Aside from those expenditures, investment in lower-income countries was lacking. At its lowest point, OPIC dedicated less than five percent of its investments to the world’s poorest nations. The pattern persisted for two years between 2012 and 2014.
That is not to say that OPIC’s investments during that period were not valuable. In 2014, for example, it helped aid agencies make great strides in the realm of renewable energy with a $1.2 billion commitment.
That being said, two of their key projects that year were centered in Brazil and Poland, which are upper-middle-income and high-income nations, respectively.
Because of extensive investment in energy projects in Kenya, Pakistan and Ghana in 2015, the new trajectory of OPIC spending works in favor of low-income and lower-middle-income countries.
OPIC made a total commitment of $4.4 billion in 2015, $1.83 billion of which went to projects in sub-Saharan Africa.
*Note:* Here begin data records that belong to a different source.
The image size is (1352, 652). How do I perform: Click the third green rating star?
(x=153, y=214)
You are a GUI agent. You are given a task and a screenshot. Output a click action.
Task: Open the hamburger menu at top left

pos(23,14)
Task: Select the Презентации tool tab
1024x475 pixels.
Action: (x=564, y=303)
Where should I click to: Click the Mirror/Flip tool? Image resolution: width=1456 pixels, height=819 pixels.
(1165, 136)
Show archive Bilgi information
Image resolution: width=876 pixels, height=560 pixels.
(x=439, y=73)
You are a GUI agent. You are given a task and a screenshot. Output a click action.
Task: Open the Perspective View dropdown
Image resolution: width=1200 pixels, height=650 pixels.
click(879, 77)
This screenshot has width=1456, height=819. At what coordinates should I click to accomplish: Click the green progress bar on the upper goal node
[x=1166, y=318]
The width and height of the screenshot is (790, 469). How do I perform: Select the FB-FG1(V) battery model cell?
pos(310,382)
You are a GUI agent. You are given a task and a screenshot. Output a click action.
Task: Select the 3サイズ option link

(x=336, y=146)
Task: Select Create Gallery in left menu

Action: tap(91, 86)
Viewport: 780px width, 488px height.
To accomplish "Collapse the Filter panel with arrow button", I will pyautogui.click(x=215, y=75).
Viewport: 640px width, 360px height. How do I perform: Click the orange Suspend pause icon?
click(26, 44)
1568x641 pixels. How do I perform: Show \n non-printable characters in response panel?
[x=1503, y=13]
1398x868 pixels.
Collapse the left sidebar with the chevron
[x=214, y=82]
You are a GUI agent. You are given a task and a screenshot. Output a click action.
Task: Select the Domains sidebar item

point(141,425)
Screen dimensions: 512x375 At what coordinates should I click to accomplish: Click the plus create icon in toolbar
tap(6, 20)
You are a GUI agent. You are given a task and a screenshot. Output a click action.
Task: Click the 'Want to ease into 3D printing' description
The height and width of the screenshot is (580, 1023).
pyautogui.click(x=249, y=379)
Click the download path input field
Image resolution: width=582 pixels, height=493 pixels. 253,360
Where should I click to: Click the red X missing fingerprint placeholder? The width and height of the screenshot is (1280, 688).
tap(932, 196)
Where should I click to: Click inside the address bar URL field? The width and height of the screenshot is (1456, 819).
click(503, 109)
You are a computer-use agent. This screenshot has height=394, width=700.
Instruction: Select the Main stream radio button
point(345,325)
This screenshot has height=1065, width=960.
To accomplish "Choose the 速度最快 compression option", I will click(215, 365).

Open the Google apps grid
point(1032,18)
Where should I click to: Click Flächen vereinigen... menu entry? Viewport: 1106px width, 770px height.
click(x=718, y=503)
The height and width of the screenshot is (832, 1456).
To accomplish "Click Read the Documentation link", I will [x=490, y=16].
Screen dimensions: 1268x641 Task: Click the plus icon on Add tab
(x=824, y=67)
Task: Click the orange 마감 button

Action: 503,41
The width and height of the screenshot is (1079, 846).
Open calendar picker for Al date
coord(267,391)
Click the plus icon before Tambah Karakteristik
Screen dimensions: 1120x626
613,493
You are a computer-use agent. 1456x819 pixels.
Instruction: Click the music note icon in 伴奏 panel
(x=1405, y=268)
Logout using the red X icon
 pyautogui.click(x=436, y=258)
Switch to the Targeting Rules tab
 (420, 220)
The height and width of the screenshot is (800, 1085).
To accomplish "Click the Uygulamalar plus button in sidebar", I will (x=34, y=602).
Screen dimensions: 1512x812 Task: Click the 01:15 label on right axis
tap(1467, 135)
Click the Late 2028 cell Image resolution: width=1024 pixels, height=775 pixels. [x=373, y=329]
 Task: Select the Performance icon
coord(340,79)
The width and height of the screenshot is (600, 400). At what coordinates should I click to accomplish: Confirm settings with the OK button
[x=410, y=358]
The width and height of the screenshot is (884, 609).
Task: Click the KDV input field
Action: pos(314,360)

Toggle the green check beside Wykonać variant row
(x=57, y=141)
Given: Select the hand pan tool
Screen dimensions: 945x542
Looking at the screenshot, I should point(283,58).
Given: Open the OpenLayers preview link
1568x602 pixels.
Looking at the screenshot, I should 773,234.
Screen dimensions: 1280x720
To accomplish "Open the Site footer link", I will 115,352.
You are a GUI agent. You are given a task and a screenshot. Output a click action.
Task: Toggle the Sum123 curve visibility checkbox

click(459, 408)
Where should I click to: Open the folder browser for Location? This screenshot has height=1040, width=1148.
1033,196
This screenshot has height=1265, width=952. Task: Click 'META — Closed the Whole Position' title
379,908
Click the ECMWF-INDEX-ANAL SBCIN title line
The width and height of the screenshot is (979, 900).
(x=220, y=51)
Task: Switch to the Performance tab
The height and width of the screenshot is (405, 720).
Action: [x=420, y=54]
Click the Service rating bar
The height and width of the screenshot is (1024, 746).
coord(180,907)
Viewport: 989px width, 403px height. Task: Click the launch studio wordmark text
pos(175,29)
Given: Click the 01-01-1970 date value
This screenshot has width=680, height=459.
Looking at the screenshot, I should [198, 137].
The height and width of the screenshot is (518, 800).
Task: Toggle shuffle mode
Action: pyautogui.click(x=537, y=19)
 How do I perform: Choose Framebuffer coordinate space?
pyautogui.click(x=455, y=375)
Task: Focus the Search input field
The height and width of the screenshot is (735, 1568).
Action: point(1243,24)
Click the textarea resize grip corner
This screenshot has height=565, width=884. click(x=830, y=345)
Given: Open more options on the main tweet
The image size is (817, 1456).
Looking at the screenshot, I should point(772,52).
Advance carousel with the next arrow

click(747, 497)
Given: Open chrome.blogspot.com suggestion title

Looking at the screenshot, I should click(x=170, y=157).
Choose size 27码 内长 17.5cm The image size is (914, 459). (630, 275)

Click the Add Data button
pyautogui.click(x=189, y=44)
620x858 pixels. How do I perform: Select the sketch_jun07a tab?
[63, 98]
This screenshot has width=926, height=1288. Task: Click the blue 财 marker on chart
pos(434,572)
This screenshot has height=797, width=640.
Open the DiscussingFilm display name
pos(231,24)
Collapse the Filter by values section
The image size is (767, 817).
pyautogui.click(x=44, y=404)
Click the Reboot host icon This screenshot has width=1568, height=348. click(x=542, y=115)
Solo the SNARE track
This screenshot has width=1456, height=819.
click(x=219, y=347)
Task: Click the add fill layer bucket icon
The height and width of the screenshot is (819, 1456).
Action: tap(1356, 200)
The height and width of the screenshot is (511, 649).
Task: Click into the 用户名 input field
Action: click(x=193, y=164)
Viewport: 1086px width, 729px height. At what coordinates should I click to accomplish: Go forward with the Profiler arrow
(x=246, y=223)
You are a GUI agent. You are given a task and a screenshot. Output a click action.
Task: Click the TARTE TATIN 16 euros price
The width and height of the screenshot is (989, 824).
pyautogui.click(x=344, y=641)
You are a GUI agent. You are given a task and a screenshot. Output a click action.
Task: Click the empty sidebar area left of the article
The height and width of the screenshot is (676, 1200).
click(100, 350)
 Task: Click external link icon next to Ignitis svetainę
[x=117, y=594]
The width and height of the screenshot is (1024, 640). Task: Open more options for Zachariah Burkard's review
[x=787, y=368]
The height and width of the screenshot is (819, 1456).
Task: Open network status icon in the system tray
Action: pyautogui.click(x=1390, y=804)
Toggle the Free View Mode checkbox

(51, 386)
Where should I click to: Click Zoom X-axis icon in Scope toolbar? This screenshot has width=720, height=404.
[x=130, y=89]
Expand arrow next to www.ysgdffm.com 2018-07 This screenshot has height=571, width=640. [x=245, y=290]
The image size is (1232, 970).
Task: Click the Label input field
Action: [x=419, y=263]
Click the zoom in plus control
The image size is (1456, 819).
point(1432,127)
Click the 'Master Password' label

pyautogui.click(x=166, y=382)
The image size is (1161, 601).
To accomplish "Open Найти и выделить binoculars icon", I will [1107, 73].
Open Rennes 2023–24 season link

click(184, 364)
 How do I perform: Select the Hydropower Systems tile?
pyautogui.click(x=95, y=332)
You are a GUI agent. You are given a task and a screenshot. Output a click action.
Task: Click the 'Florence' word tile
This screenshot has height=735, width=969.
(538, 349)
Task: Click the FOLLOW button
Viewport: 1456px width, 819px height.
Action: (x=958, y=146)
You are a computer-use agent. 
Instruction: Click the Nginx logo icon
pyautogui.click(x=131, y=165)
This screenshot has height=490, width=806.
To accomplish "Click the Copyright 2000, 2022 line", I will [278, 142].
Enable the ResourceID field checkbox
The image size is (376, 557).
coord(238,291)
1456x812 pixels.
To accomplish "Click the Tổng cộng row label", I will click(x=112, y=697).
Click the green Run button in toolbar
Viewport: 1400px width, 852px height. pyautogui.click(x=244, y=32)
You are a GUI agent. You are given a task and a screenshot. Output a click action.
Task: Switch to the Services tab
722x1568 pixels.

This level of financial commitment is significant. New research by the Overseas Development Institute (ODI) suggests that 90 percent of all impoverished children will be isolated to sub-Saharan regions by 2030.
As stated in the 2015 report, “OPIC was created on the understanding that the resources needed to address major world challenges far exceed the resources of the public sector, and that private businesses and investors have an essential role to play.”
Although there is much work to be done, OPIC took a huge step in the right direction by prioritizing the world’s poor last year.
Just two years ago, 25 percent of OPIC spending went to high-income countries. In 2015, 47 percent of its investments went to what is arguably the most at-risk region on Earth in terms of poverty. Not only does the corporation understand its role, but it has begun to play it.